JS dialogs freeze the page. Check `browser_page_info` first — if it reports a dialog, handle it before anything else:

```
browser_handle_dialog({ action: "accept" }) // confirm
browser_handle_dialog({ action: "dismiss" }) // cancel
browser_handle_dialog({ action: "accept", promptText: "hello" }) // prompt
```

---

## Parallel execution

Observation tools run in parallel by default. Mutation tools (`click`, `type`, `scroll`, `navigate`, `switch_tab`, …) are automatically serialized through a shared mutex — emit them in the same turn and the harness FIFO-queues them.

```
# All three run concurrently
browser_snapshot()
browser_network_requests({ sinceMs: 5000 })
browser_http_get({ url: "..." })
```

---

## Tab ownership

The harness never touches tabs you didn't open through it. On first attach it spawns a dedicated Chrome window; subsequent `browser_new_tab` calls open inside that window. `browser_list_tabs` defaults to `scope:"owned"` (pass `scope:"all"` to see read-only listings of your other tabs); `browser_switch_tab` and `browser_close_tab` refuse non-owned tabs.

---

## Temporary scripts

When the built-in tools aren't enough, write a script to disk and run it.
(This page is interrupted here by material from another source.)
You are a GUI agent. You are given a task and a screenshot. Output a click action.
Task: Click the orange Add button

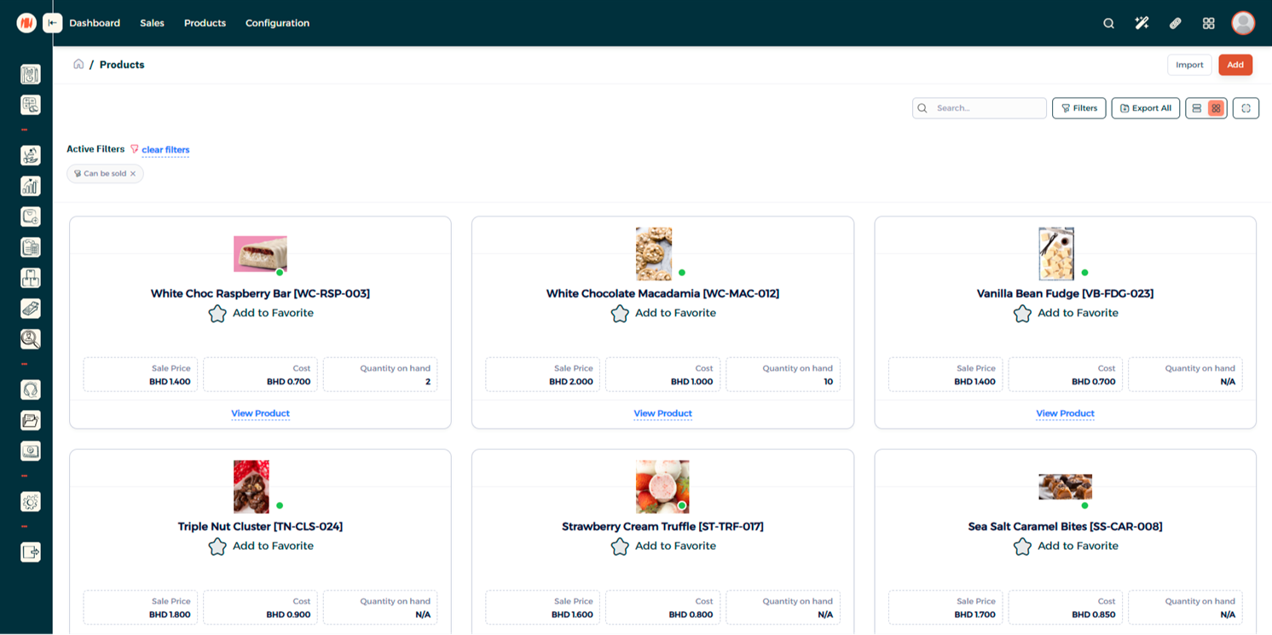click(1234, 65)
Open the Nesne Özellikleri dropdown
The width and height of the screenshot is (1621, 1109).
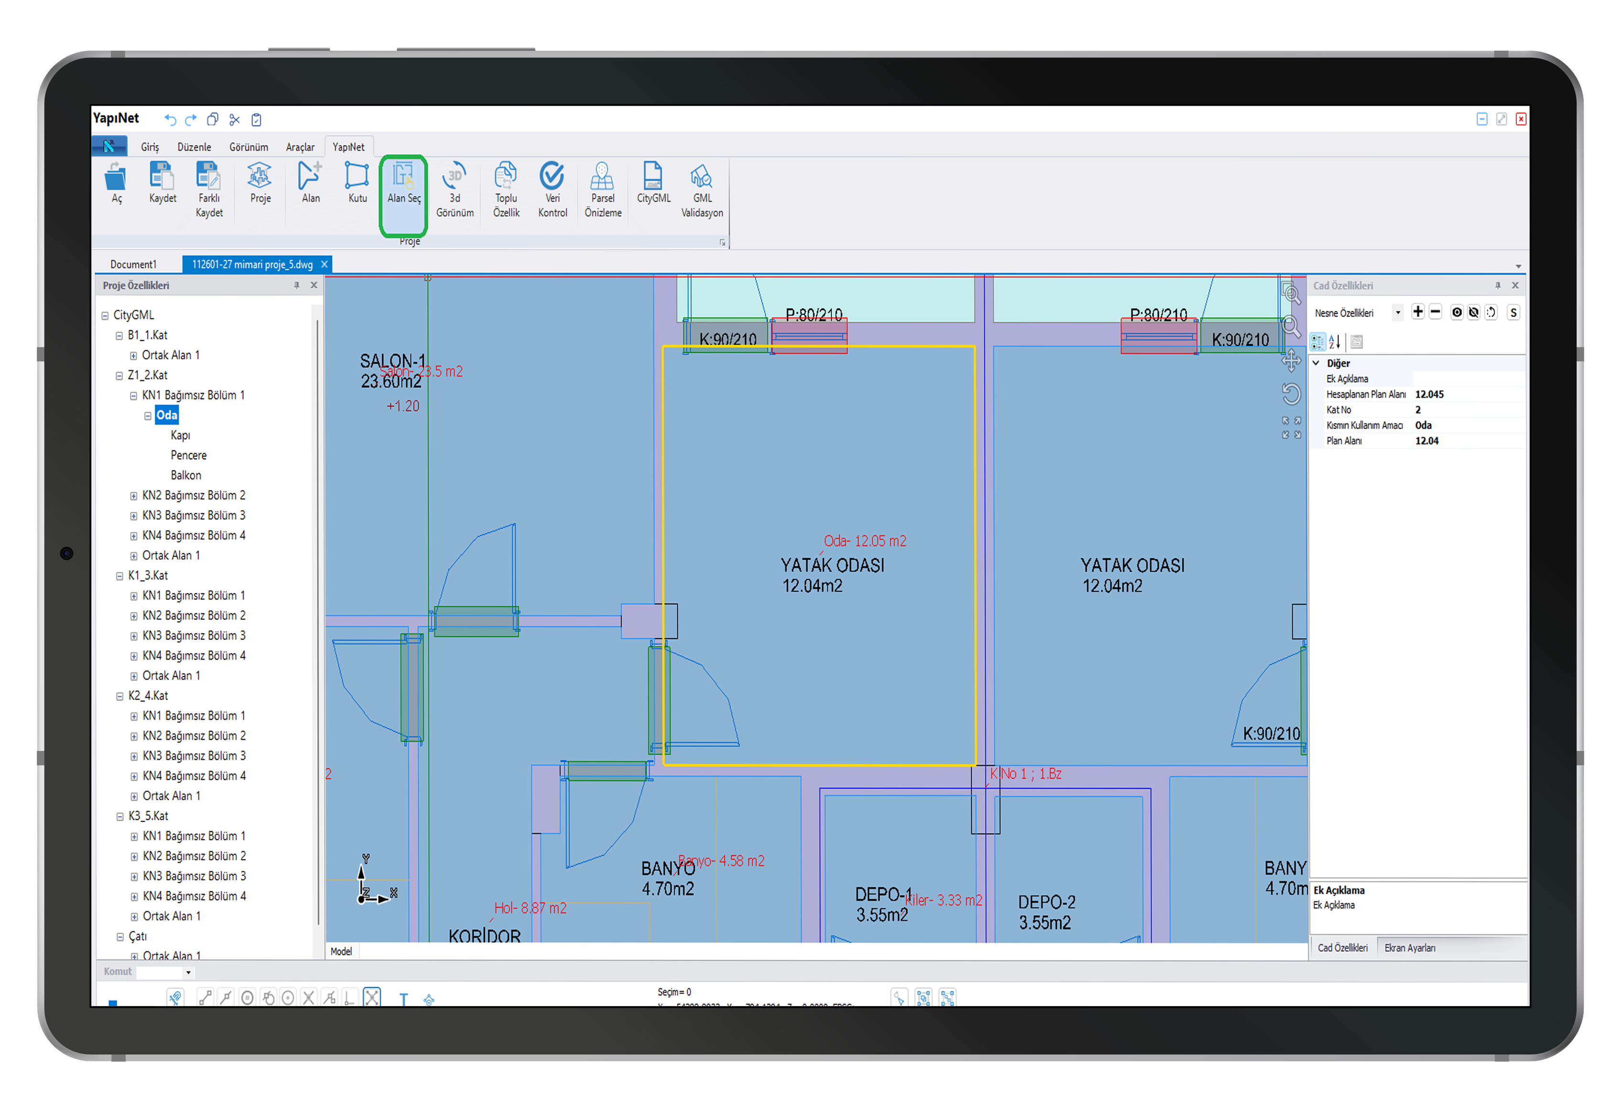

Scripts get a `daemon` binding for direct CDP access — much faster than chaining tool calls.

```js
write("/tmp/scrape-pages.js", `
const results = [];
for (const url of params.urls) {
await daemon.session().call("Page.navigate", { url });
await new Promise(r => setTimeout(r, 2000));
const title = await daemon.evaluateJs("document.title");
results.push({ url, title });
}
return { content: [{ type: "text", text: JSON.stringify(results, null, 2) }] };
`)

browser_run_script({ path: "/tmp/scrape-pages.js", params: { urls: [...] } })
```

**Bindings:** `params`, `daemon`, `require`, `signal`, `onUpdate`, `ctx`, `console`, `fetch`, `JSON`, `Buffer`, `setTimeout`, `clearTimeout`.

`daemon` exposes: `evaluateJs`, `pageInfo`, `listTabs`, `switchTab`, `newTab`, `current`, and `session(targetId?)` for raw CDP via `session.call` / `session.callOnTarget` / `session.callBrowser` / `session.takeDialog`.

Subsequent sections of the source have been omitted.